Pictures aside, restate the records below exactly as written.

DATASET EXTRACT Start Marker

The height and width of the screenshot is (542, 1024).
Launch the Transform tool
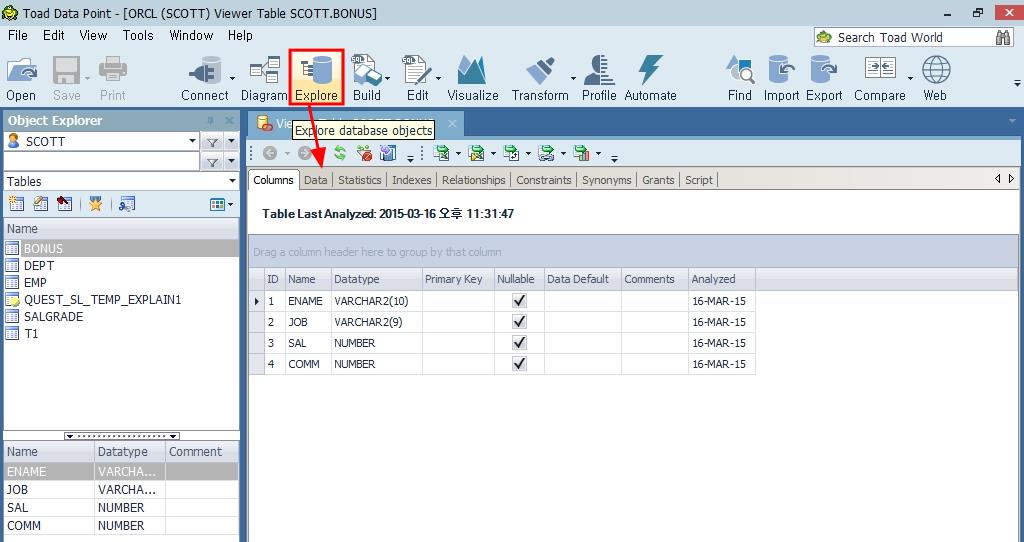coord(539,78)
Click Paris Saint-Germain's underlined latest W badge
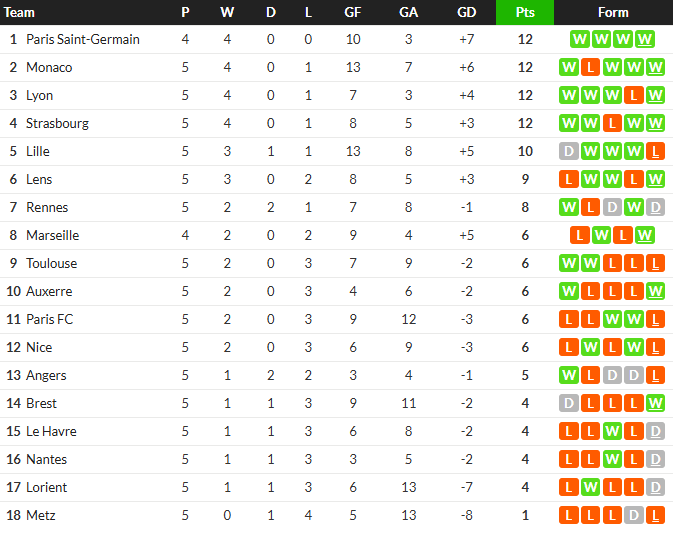Image resolution: width=675 pixels, height=539 pixels. pos(644,40)
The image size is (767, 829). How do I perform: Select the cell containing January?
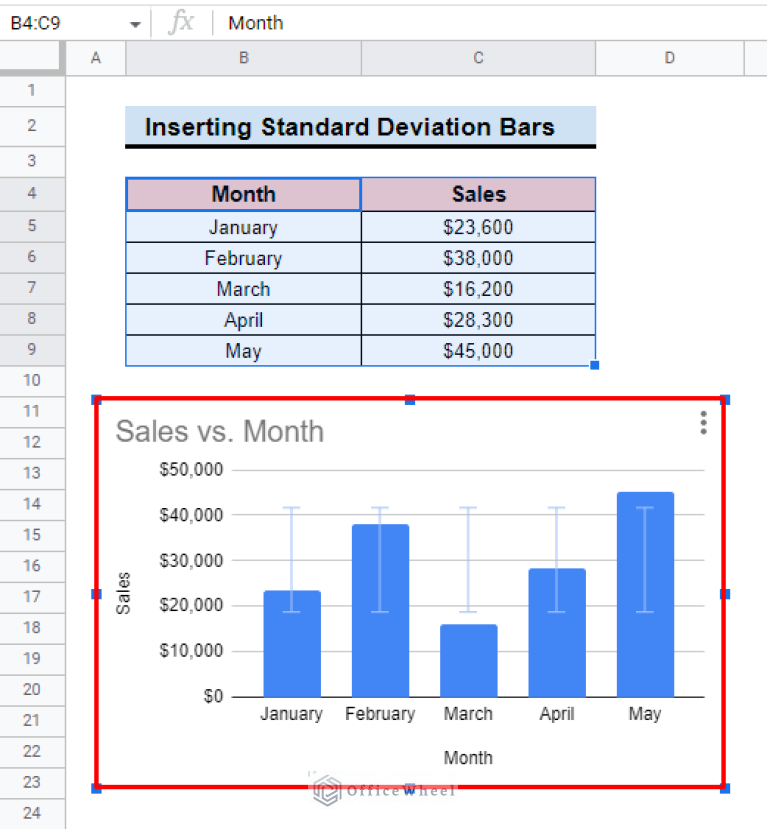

DATASET EXTRACT End Marker

RESULT:
The height and width of the screenshot is (542, 1024).
Launch the Transform tool
coord(539,78)
Click Paris Saint-Germain's underlined latest W badge
Image resolution: width=675 pixels, height=539 pixels. pos(644,40)
The image size is (767, 829). How do I perform: Select the cell containing January?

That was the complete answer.